Raw data.
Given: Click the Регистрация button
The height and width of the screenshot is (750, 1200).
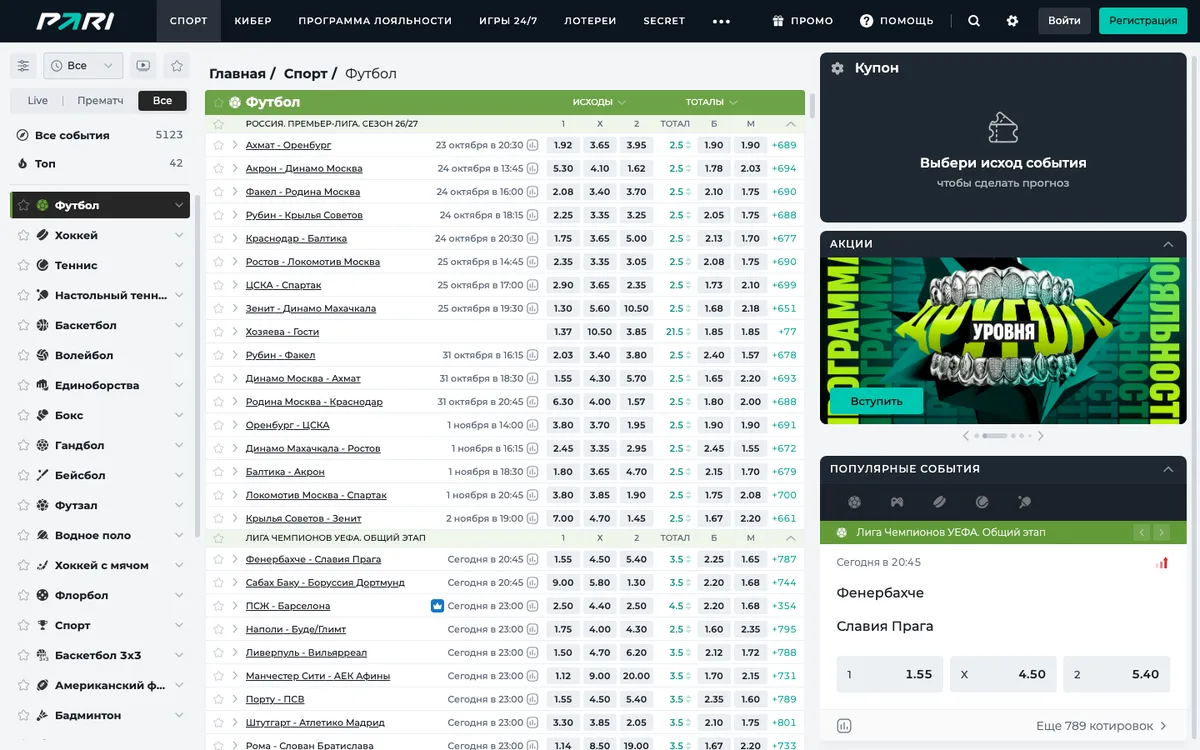Looking at the screenshot, I should click(1143, 21).
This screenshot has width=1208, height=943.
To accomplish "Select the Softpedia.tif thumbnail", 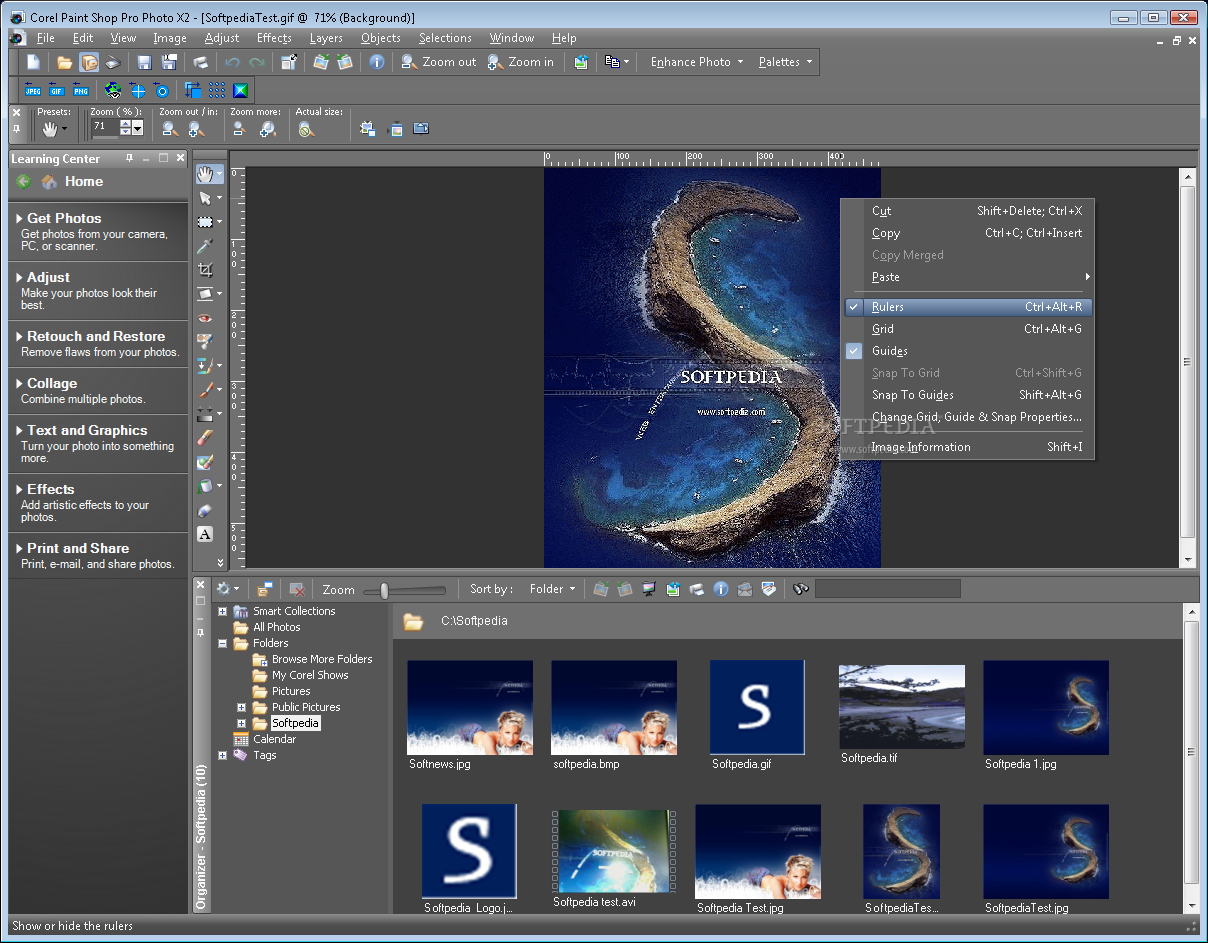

Assignment.
Output the line that contains "This screenshot has width=1208, height=943." and every subsequent line through the end of the entries, exactly as given, without pictures.

Answer box.
This screenshot has width=1208, height=943.
To accomplish "Select the Softpedia.tif thumbnail", 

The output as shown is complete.